Matthew was at its peak when it hit Haiti, a developing nation that is more vulnerable to the devastating impact of a massive hurricane. According to the Pan American Health Organization, approximately “900 people are dead, 62,000 people are homeless and outbreaks of cholera are rapidly escalating in Haiti.”
Food is scarce in Haiti after the hurricane, and cholera rates are expected to rapidly escalate and claim many more lives. Flooding caused by the hurricane is mixing with sewage and water supplies, making access to fresh water a major problem in Haiti.
Sadly, this current humanitarian crisis in Haiti is receiving little attention in contrast to the monumental attention the 2010 Haiti earthquake received, which resulted in the deaths of approximately 230,000 Haitians. The much greater impact of the 2010 Haiti earthquake combined with it occurring in a somewhat slower international news cycle gave it much greater humanitarian attention.

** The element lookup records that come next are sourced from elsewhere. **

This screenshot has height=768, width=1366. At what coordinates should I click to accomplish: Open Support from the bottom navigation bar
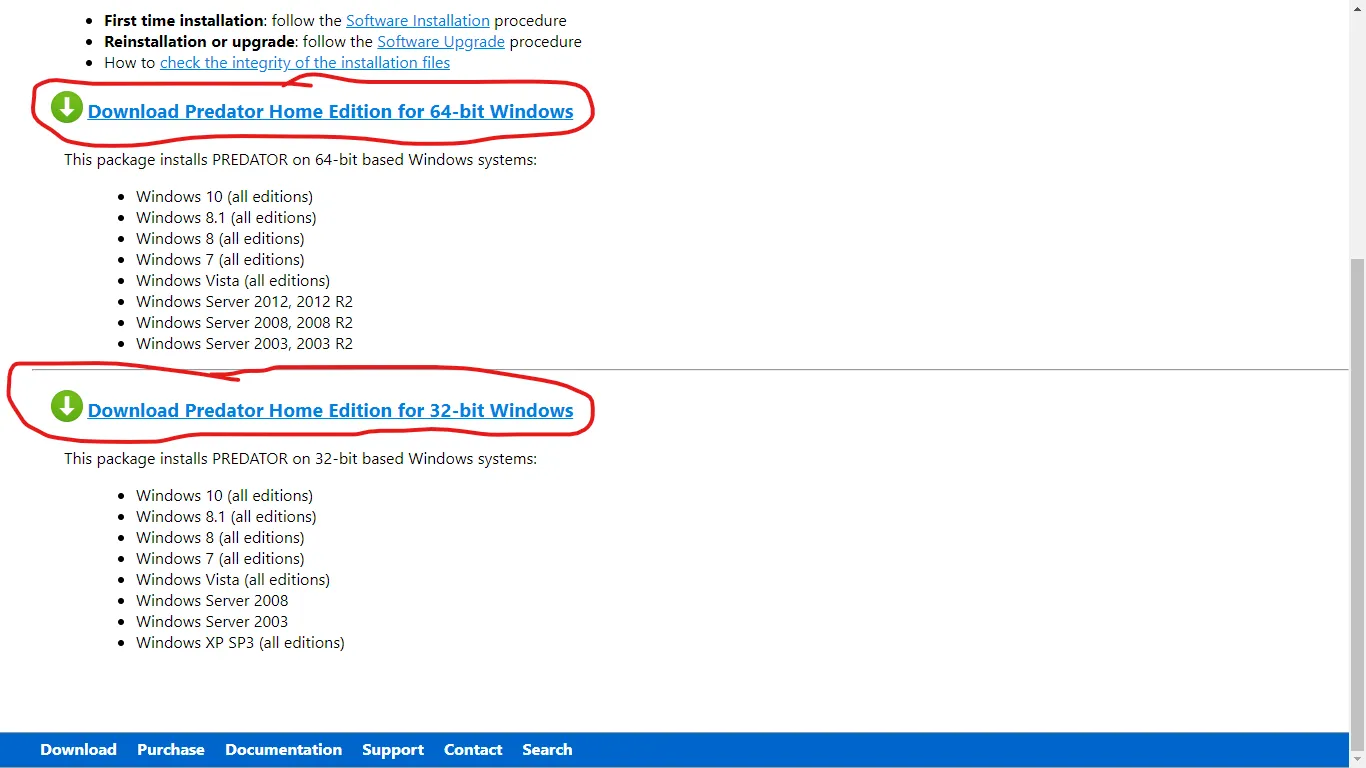coord(392,750)
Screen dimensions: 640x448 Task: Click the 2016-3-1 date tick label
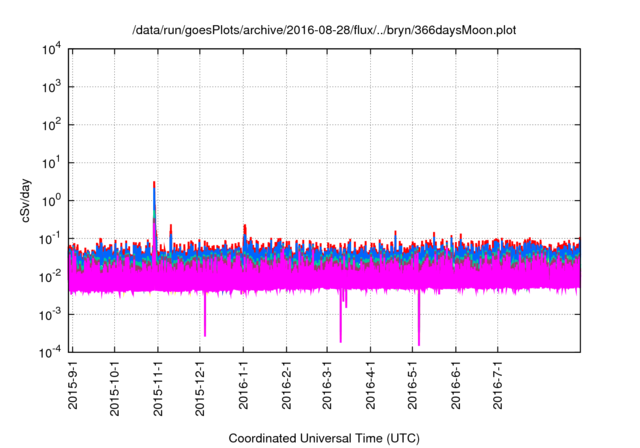click(x=327, y=386)

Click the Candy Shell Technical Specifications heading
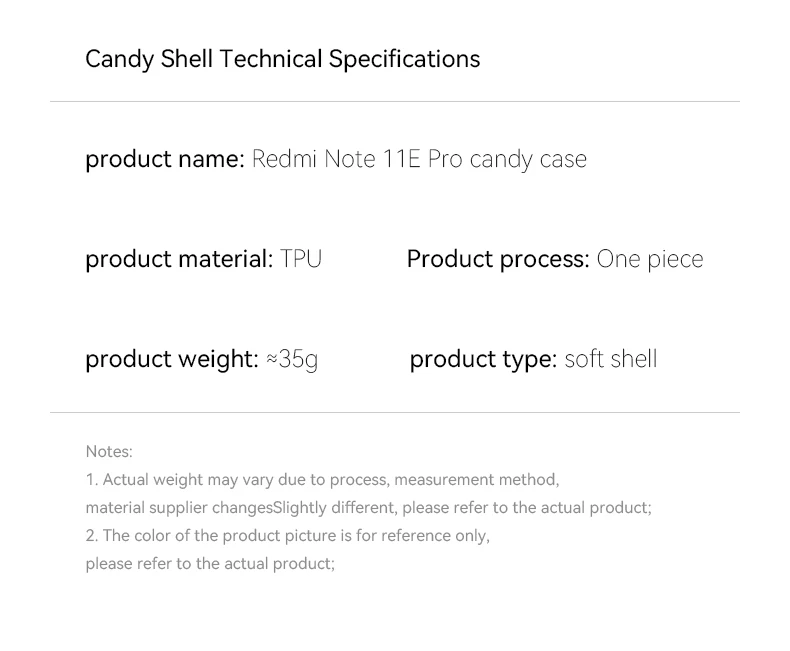click(x=282, y=59)
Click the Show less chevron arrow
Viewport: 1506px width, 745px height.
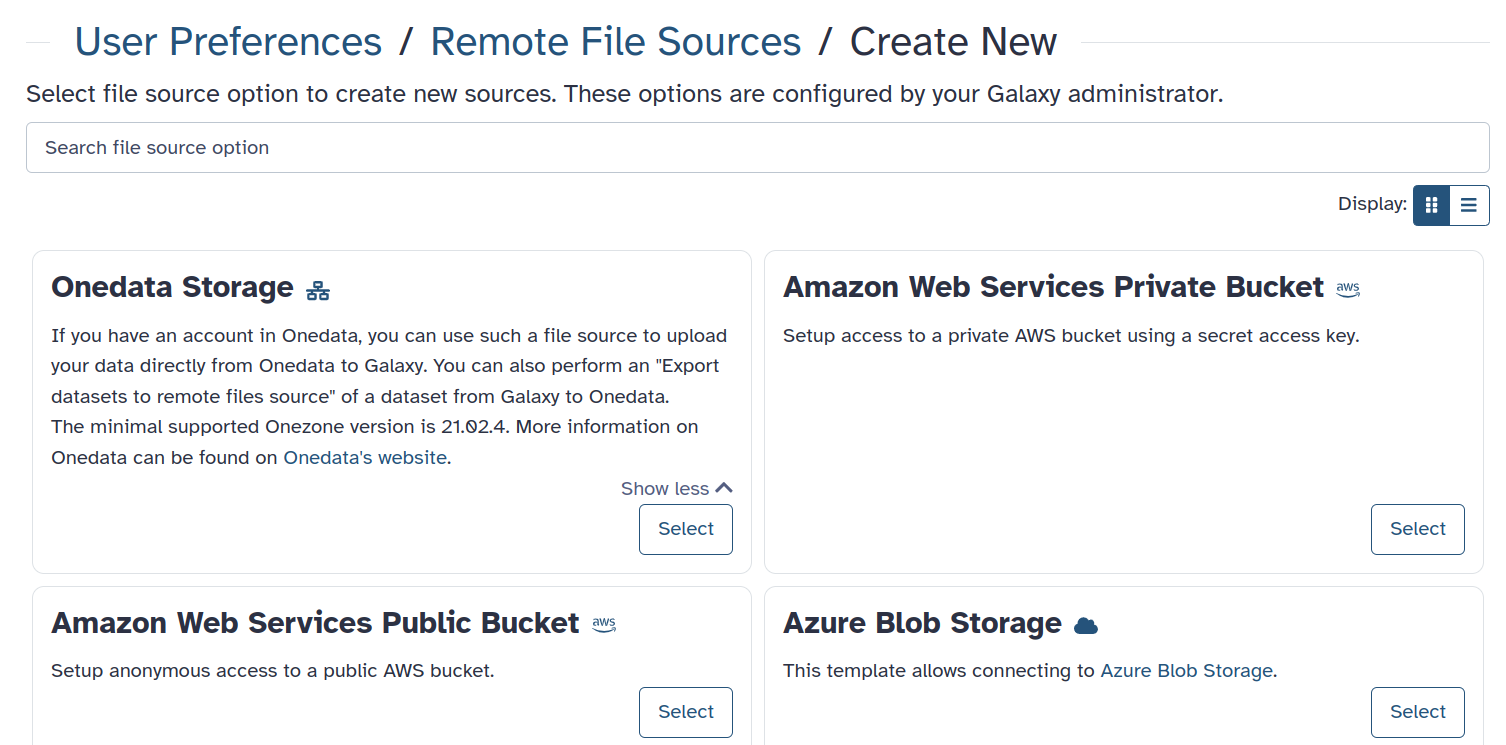click(x=724, y=488)
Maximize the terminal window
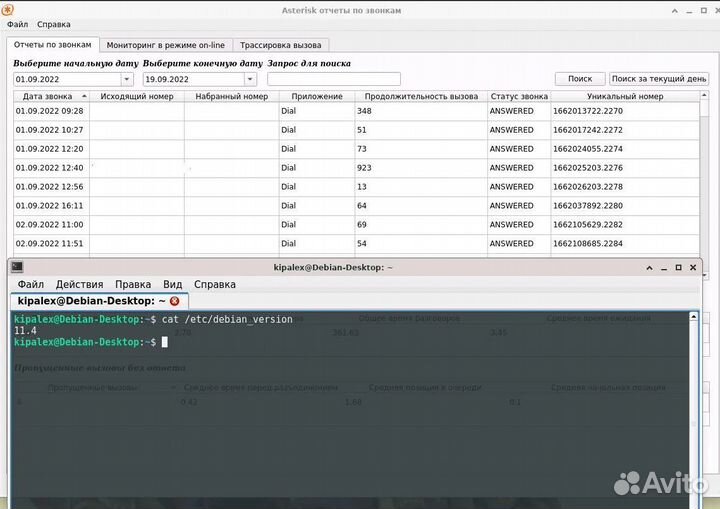 (678, 267)
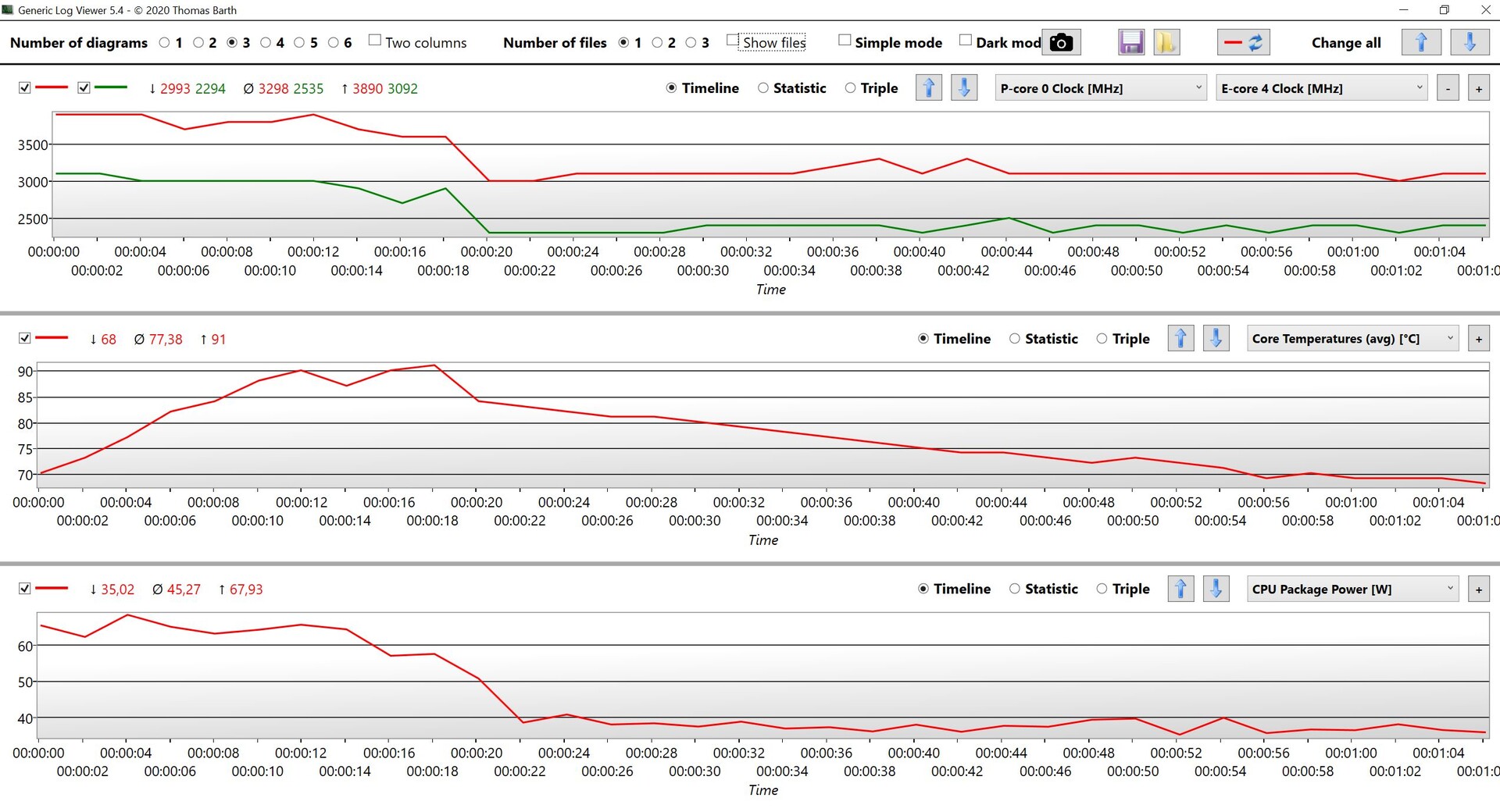Click the Change all down arrow

coord(1469,42)
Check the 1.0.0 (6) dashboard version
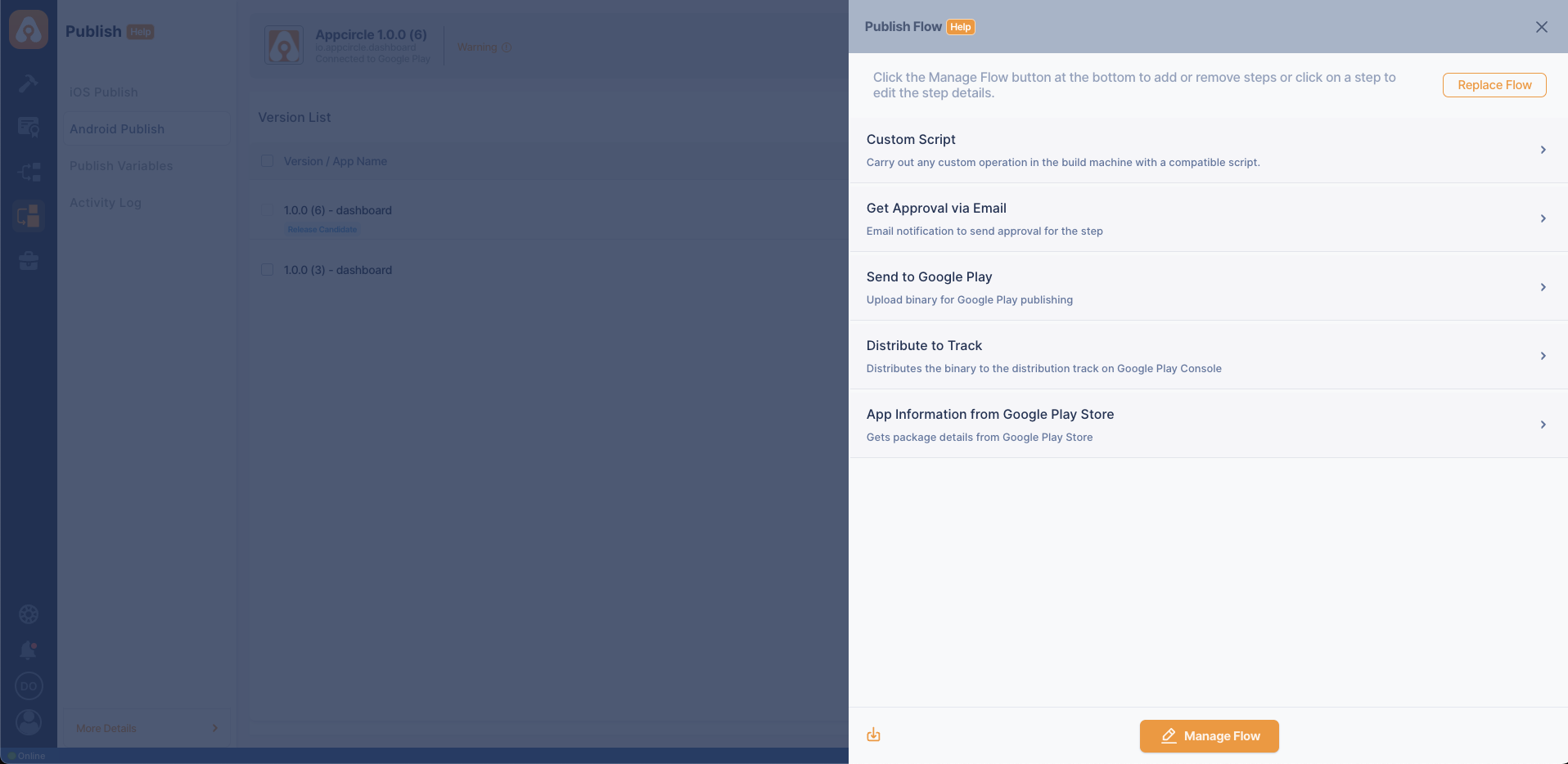 pyautogui.click(x=267, y=210)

The humanitarian crisis in Haiti is being mostly ignored because the international news is currently dominated by the U.S. presidential campaign and the terrible civil war in Syria, as well as the petty politics that are being played in the UN pertinent to its power struggle.
According to Canadian Red Cross spokesman Nathan Huculaka, “$190 million out of the $222 million donated by Canadians for the 2010 Haiti earthquake has been spent on humanitarian assistance. Nineteen thousand families of about 95,000 people were provided with safe shelter, and 75,000 new permanent homes were constructed through assistance from Canadian donors.”
Hurricane Matthew has left many parts of Haiti in ruins and hundreds of thousands of Haitians are facing devastation, disease and death. A fundraising effort similar to the 2010 campaign is imperative to slow down the escalating rates of food shortages, homelessness, cholera and death.